Ainsi, l’Arbre de la Llibertat est le témoin d’un siècle d’histoire villageoise. L’Arbre, plus que centenaire, a donné un branchage couvrant quasiment toute la Plaça.

Les temps modernes

Au début du XX ème siècle, après que le phylloxéra ait été vaincu, la population reprend ses activités habituelles. La viticulture est de nouveau rentable et les distilleries, dont trois au moins sont importantes, fonctionnent au maximum de leurs capacités. Le niveau de vie des Llançanais s’élevant, ils envisagent l’avenir avec optimisme, à l’exception d’une trentaine de familles qui reçoit une assistance de la communauté sous la forme de bons d’achat de viande ou de traitements médicaux gratuits.

Les Llançanais n’hésitent donc pas à embellir et à moderniser leur village. Des arbres sont plantés un peu partout, les maisons ravalées, les rues aménagées, des puits sont forés, d’autres transformés en fontaines… La Mairie peut même se permettre d’acquérir un corbillard…

En 1907, les premiers becs de gaz entrent en service et dès 1915, l’électricité arrive à Llançà ce qui, bien sûr, donne lieu à une grande fête pour inaugurer l’éclairage public.
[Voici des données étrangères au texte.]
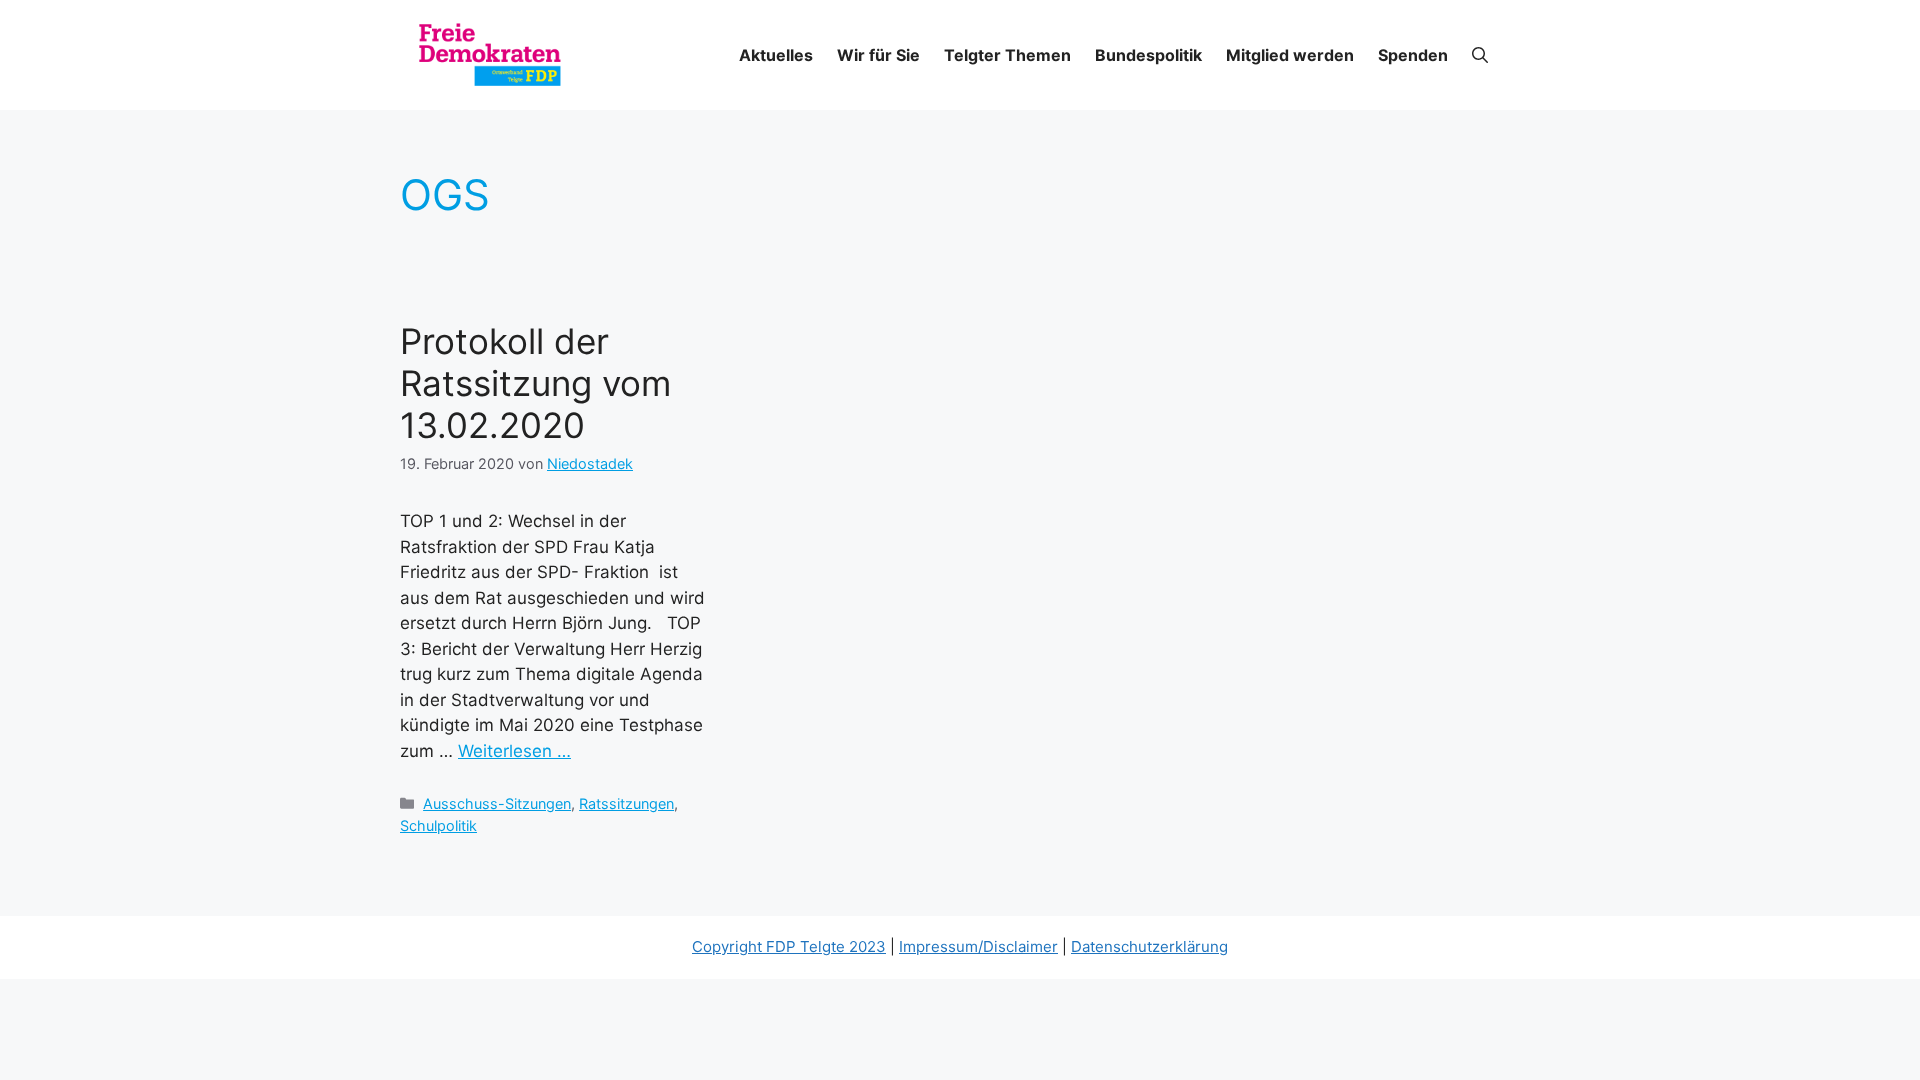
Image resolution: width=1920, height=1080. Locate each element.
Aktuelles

La même année, la société La Artesana, demande l’autorisation de projeter des films… Le progrès ne s’arrête plus…

Les communications routières s’améliorent elles aussi. La construction de la route entre Colera et Llançà débute en 1909, quatre ans plus tard, c’est celle de la voie Llançà-Vilajuiga, parallèlement à l’apparition des premières bicyclettes et automobiles. Mais, cette frénésie de travaux publics provoque la fureur de certains, notamment de tous ceux qui ont la malchance de posséder un terrain situé sur le tracé des routes et se retrouvent expropriés.
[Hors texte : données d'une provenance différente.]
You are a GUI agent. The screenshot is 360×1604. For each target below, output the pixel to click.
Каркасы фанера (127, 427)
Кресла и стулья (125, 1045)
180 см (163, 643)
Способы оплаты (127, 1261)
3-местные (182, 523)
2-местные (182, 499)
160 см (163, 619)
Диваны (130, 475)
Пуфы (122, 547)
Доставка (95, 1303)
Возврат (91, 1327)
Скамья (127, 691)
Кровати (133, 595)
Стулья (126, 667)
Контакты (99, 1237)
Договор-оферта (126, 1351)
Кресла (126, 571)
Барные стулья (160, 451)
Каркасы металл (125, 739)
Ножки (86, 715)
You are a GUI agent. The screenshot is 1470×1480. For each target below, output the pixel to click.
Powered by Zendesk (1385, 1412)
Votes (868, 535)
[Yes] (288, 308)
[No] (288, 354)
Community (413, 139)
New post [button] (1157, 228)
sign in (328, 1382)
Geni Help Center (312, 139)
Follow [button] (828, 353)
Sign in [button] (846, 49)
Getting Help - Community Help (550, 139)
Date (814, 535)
Même la vie culturelle connaît un renouveau comme en témoigne le développement de l’enseignement pendant les premières années du siècle, du moins jusqu’à ce que le coup d’état de Primo de Rivera et l’établissement de la dictature y mette un frein en 1923. En effet, Llançà compte une école élémentaire publique pour garçons et une pour filles; trois écoles privées, dont deux pour garçons… En 1906, un inspecteur remarque la discipline et le bon niveau des élèves bien que l’aménagement des salles soit encore un peu déficient.
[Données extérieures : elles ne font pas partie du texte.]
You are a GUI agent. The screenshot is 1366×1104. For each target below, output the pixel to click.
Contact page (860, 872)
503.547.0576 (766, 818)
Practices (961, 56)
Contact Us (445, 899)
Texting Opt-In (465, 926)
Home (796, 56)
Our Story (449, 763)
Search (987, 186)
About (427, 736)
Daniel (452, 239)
Les villageois se distraient surtout lors des fêtes, aussi bien religieuses que laïques, qui offrent l’occasion d’organiser des bals populaires. Curieusement, la Sardana, si répandue aujourd’hui, n’est mentionnée dans les archives municipales de l’époque qu’une seule fois : des jeunes demandant l’autorisation d’organiser un concours de Sardanas pendant la Fiesta. Major, le Maire leur accorde une subvention de 25 pesetas.. Autre distraction très appréciée : la projection de films qui supplantera les représentations théâtrales populaires.

La période suivante – 1923-1930 – sera-t-elle aussi une époque de grands travaux, caractéristique des dictatures, mais les Llançanais avaient déjà réalisé l’essentiel.